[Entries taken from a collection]
::::::::

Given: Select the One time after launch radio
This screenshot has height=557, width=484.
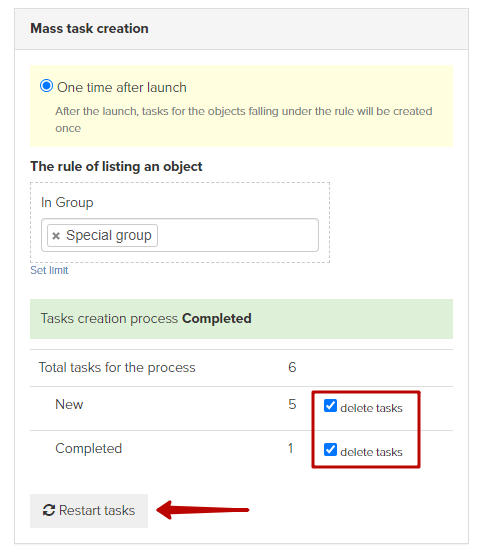Looking at the screenshot, I should click(47, 86).
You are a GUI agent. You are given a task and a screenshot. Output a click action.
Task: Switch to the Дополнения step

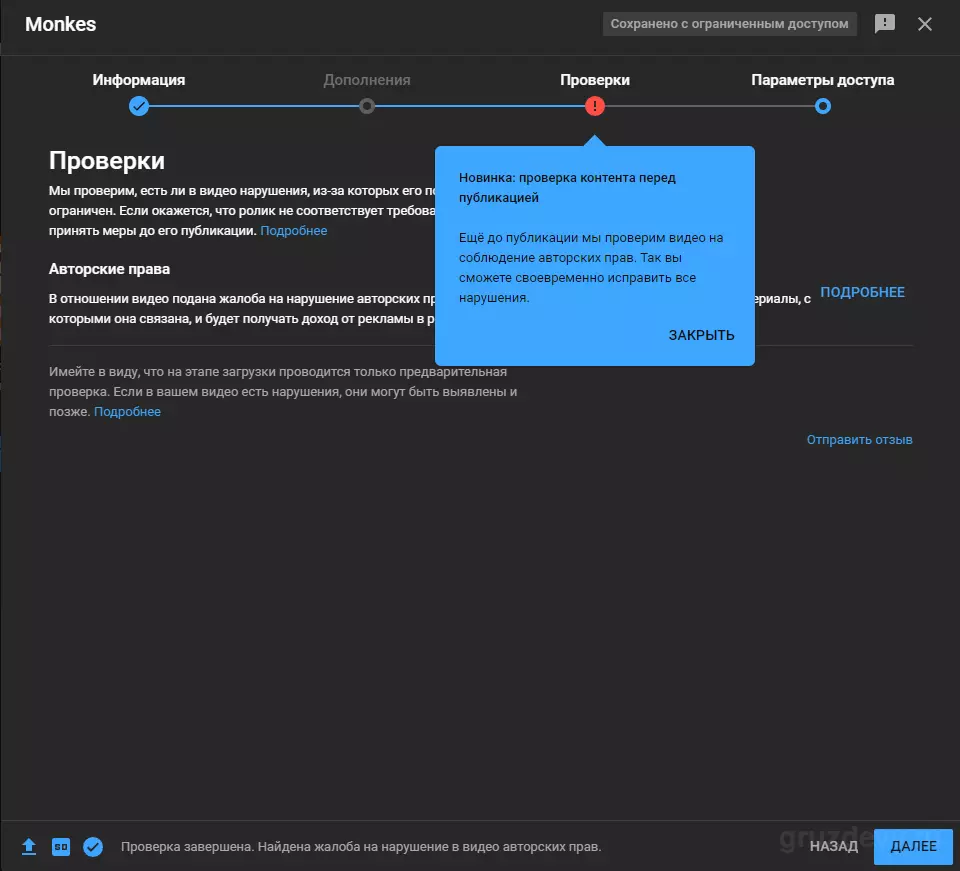tap(367, 80)
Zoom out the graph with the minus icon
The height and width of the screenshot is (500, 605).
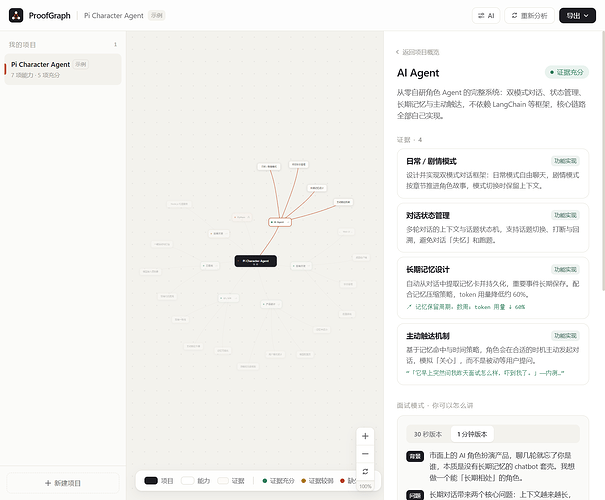point(365,454)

::::::::

Problem statement:
Write out the records once more, word for word, though without the pictures they contain.

Result for this exercise:
Given: Select the One time after launch radio
This screenshot has height=557, width=484.
Looking at the screenshot, I should click(47, 86).
You are a GUI agent. You are given a task and a screenshot. Output a click action.
Task: Switch to the Дополнения step

tap(367, 80)
Zoom out the graph with the minus icon
The height and width of the screenshot is (500, 605).
point(365,454)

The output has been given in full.